What you need to do.
Count the lines in the entries below that include the word "link". Give nothing but the number.

[[ Records provided, beginning ]]

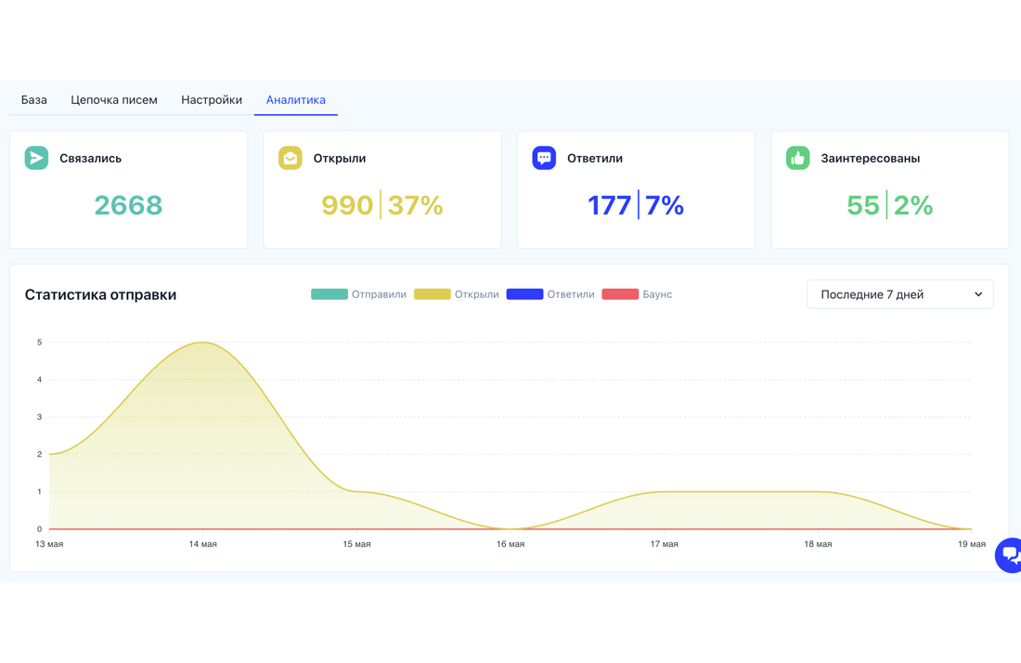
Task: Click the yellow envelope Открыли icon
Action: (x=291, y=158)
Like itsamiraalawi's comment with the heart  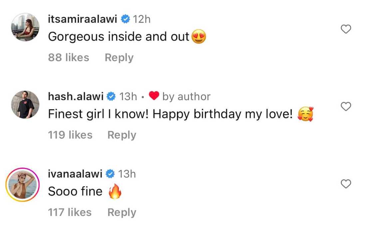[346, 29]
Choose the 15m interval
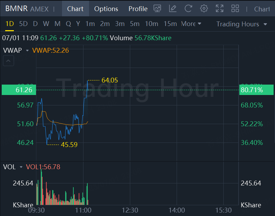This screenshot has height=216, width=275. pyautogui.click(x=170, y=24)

[[ Records provided, end ]]
[[ Records provided, beginning ]]

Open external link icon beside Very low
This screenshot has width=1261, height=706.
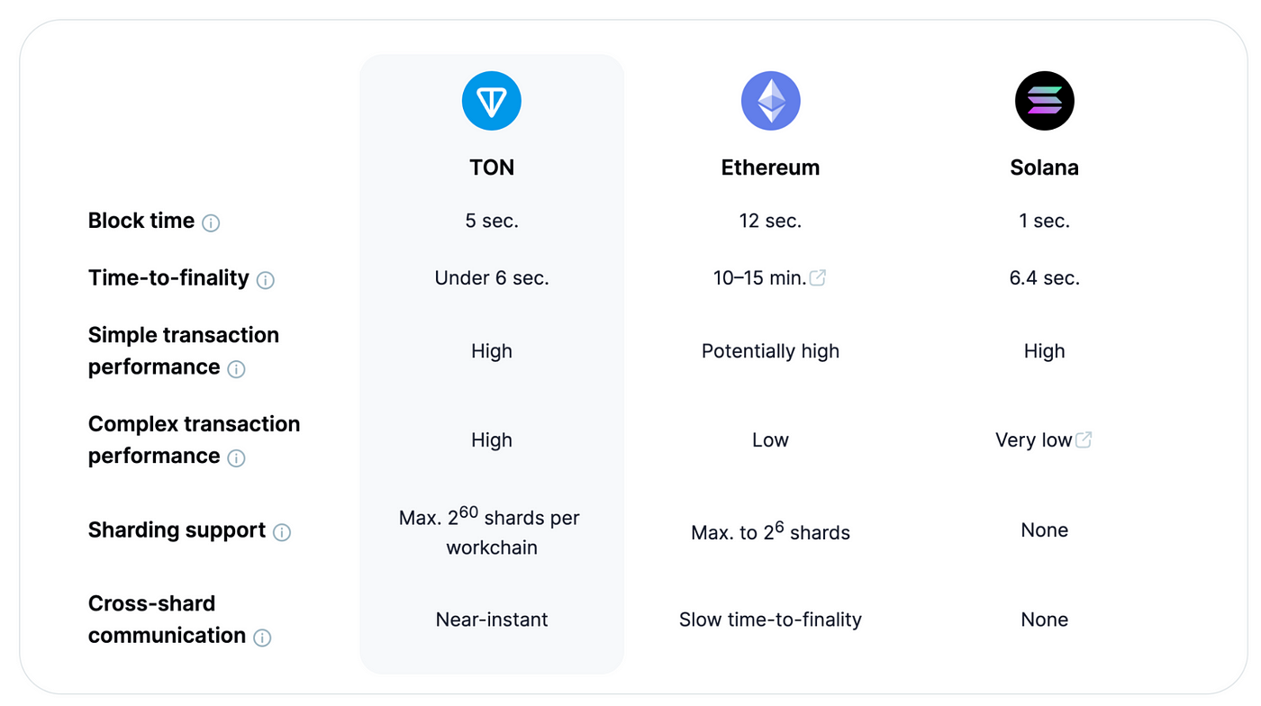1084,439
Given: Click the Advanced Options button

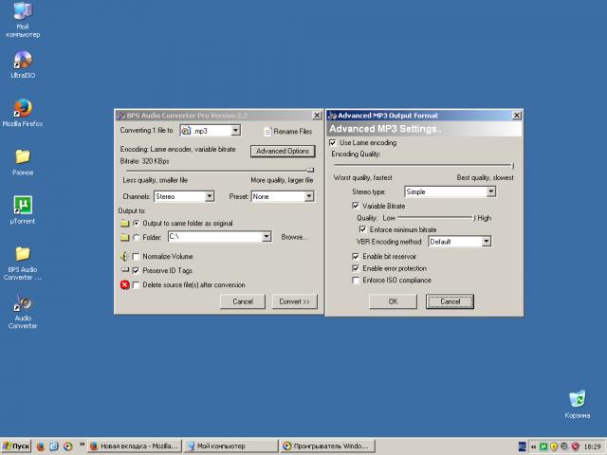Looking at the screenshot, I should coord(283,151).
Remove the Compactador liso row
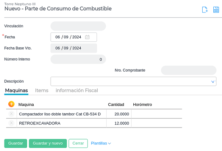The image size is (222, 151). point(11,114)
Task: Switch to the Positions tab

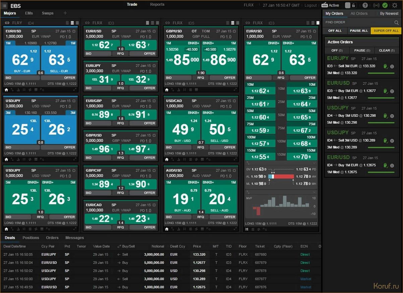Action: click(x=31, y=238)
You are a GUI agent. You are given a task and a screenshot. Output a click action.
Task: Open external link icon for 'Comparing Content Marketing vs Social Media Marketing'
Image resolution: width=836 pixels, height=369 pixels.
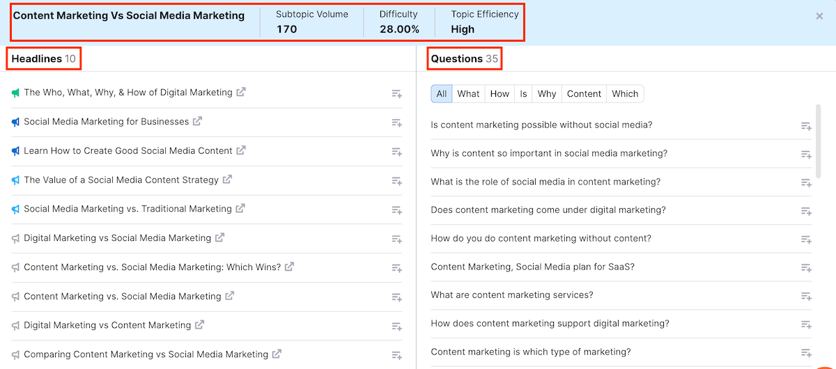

[[ Records provided, end ]]

Output below.
2